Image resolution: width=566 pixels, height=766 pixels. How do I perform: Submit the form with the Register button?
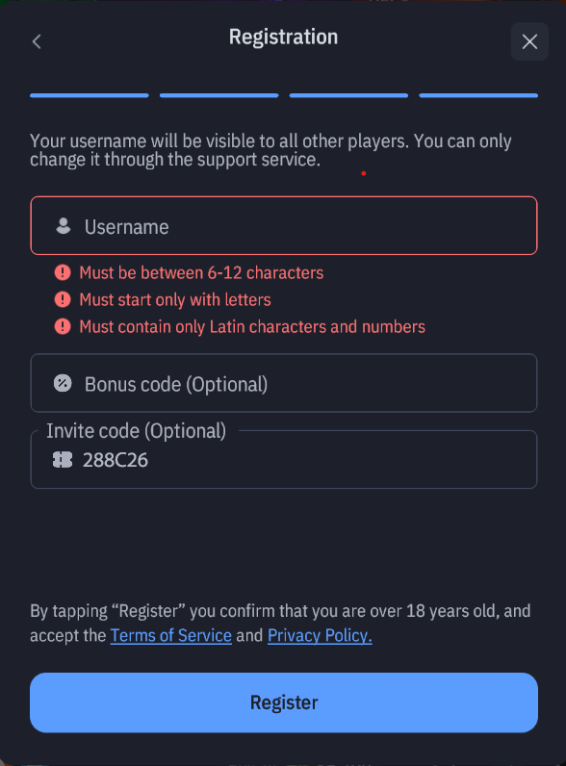[284, 702]
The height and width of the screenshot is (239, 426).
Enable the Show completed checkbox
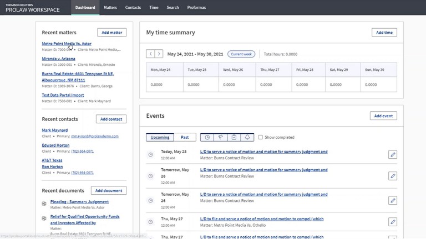[260, 137]
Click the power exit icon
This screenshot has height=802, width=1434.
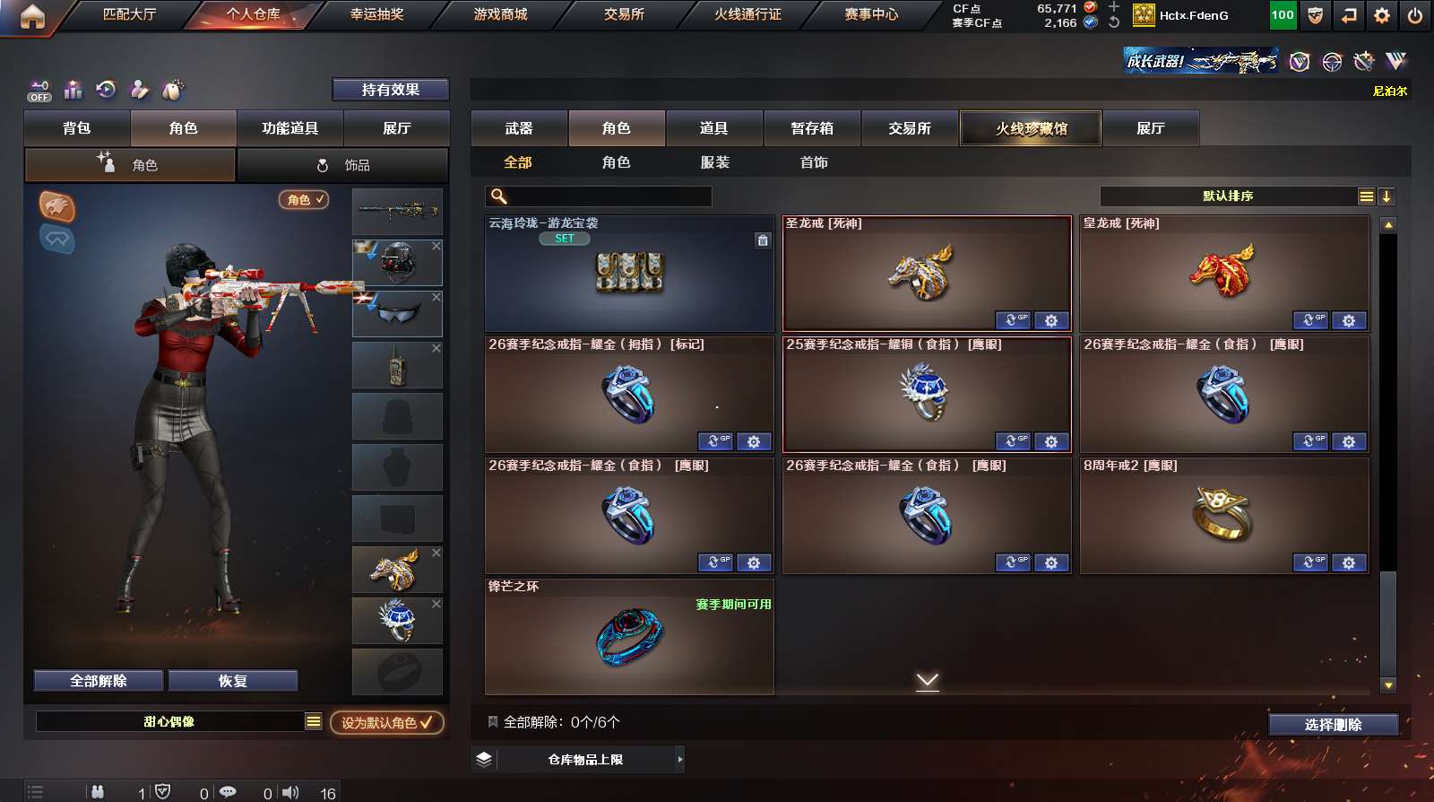1415,15
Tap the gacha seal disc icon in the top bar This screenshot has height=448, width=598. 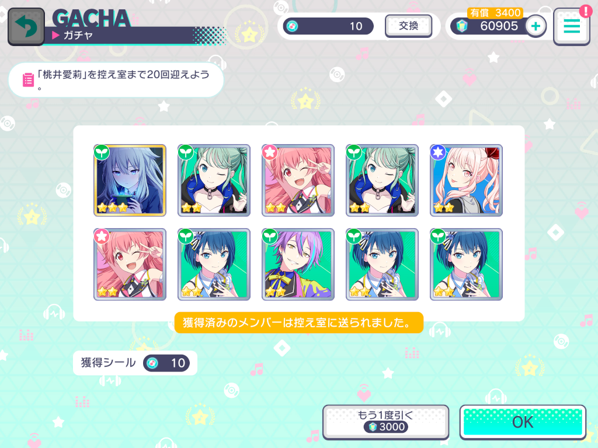point(292,26)
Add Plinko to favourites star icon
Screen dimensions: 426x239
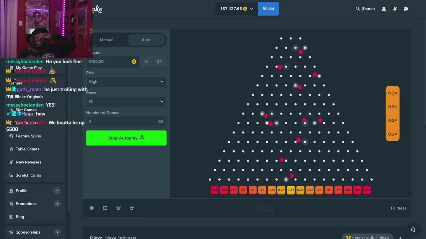pyautogui.click(x=132, y=208)
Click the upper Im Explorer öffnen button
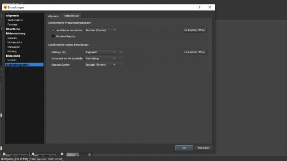This screenshot has width=287, height=161. point(194,30)
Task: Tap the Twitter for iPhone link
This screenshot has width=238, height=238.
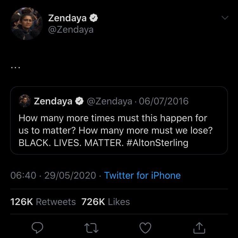Action: pos(142,175)
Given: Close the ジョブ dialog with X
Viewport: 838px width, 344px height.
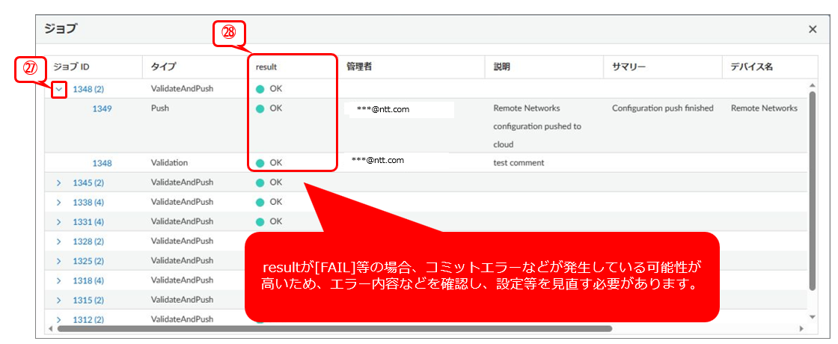Looking at the screenshot, I should click(x=813, y=29).
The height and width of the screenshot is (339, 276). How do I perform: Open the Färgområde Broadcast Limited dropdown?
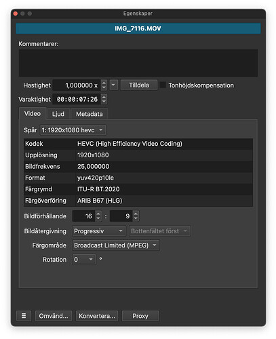point(116,245)
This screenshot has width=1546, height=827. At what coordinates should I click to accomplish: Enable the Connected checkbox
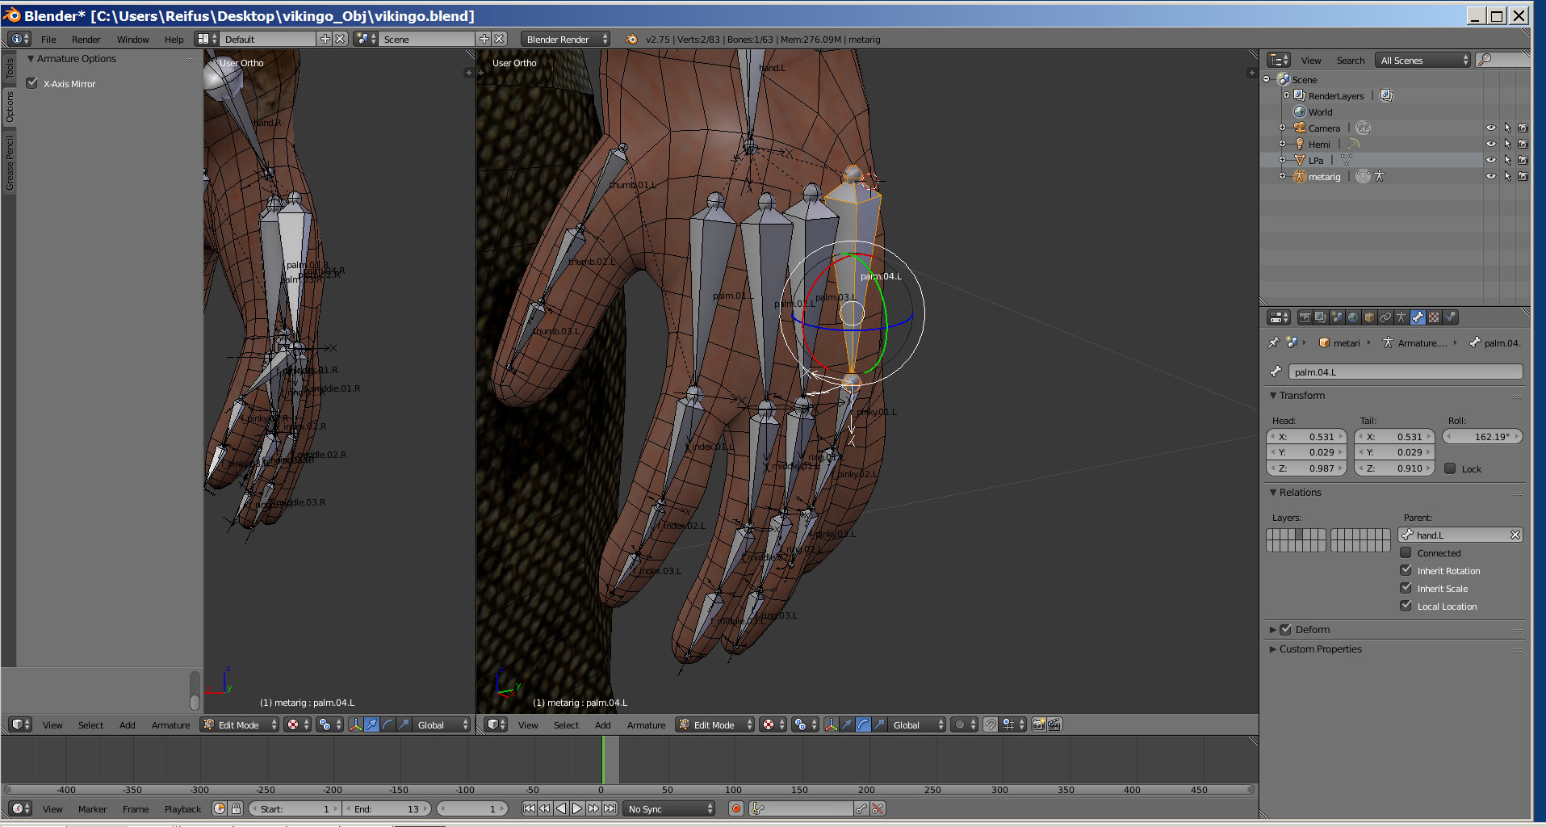click(1406, 553)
▬▬▬
■ Work order ■
Retype exactly the lines from the line containing "Given: Close the ジョブ dialog with X" through the end of the entries above, including both ends, and leave every picture out.

■ Output for this exercise ■
Given: Close the ジョブ dialog with X
Viewport: 838px width, 344px height.
Looking at the screenshot, I should click(x=813, y=29).
The height and width of the screenshot is (339, 276). How do I perform: Open the Färgområde Broadcast Limited dropdown?
point(116,245)
This screenshot has width=1546, height=827. At what coordinates should I click to accomplish: Enable the Connected checkbox
click(1406, 553)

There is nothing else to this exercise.